Vamos a outro diálogo? Estamos no século IX d.C. A máquina do tempo girou para a frente. Um monge se dirige ao mestre Lin-chi [também grafado Linji, segundo questões fonéticas] e lhe pergunta: “Avalokiteshvara [o Boddhisatva da Compaixão Universal, “O Que Ouve as Dores do Mundo”] se apresenta com seus mil braços e um olho na palma de cada mão. Linji, qual é o Olho Central?!” É claro que o diálogo não foi feito exatamente assim. Consideremos o seguinte: naquela época, um monge fazia uma viagem a pé [ou no lombo de um animal], de dias, para indagar outro monge, que ele tivesse por mestre. Há toda uma expectativa e uma “peregrinatio” envolvida no diálogo que, em japonês, chamaríamos de “mondô”. O Koan é a frase-enigma, o diálogo é o “mondô”. Como estamos na China, e não no Japão, o mondô se chama wèn-dá. Prossigamos com o diálogo. 

“Avalokiteshvara de mil braços trás um olho em cada palma das mãos. Qual o olho central?!” 

Parece que este discípulo tinha algo como a necessidade de situar o fulcro da Rede de Indra. Linji, em silêncio, o pegou pelo braço e o alçou à Plataforma onde se sentavam os mestres. Perplexo, o discípulo ficou em silêncio. Linji reverenciou esse silêncio com um “gashô”, cumprimento Zen com as mãos postas, e depois, puxou o discípulo curioso demais ao seu devido lugar. 

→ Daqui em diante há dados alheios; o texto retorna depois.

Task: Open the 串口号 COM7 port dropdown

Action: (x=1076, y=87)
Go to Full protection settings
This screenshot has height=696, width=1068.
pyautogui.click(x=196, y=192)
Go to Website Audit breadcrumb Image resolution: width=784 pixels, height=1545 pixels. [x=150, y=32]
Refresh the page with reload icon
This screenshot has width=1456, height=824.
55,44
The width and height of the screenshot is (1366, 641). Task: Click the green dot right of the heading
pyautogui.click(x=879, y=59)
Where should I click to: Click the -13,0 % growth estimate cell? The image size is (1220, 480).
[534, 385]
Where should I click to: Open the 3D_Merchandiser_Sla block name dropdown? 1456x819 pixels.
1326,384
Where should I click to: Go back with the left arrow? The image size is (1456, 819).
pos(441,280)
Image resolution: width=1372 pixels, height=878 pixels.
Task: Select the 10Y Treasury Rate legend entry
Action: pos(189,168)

Essa história assim contada por mim soa inverossímil, porque Linji era um cara mau humorado e que esbravejava com facilidade. Mas, por favor, adotemos essa versão Zen dessa história Ch’an [o nome que o Zen tem na China]. Linji alça o inquiridor ao seu posto, cumprimenta-o e o devolve ao seu lugar-de-pergunta: ao lugar da pergunta. Ele intercambia os lugares de “anfitrião” e “hóspede”: de quem recebe e de quem adentra o recinto, a Sala do Dharma, o local de preleção. Essa é uma não-resposta bastante eloquente. Ele mostra, com os gestos e o silêncio, o intercâmbio dos lugares dos nós da grande rede [nós em sentido lato e em sentido “comunitário”], ele permuta o lugar das “gemas”, tal como os olhos nas mãos de Avalokiteshvara. “Que tal olhares por meus olhos por um tempo?!” A coisa é muito mais complexa do que isso, naturalmente. Mas há algo legível logo “na entrada da situação”: no intercâmbio das posições entre hóspede e anfitrião, fica uma não-resposta que vale por muitas meias respostas.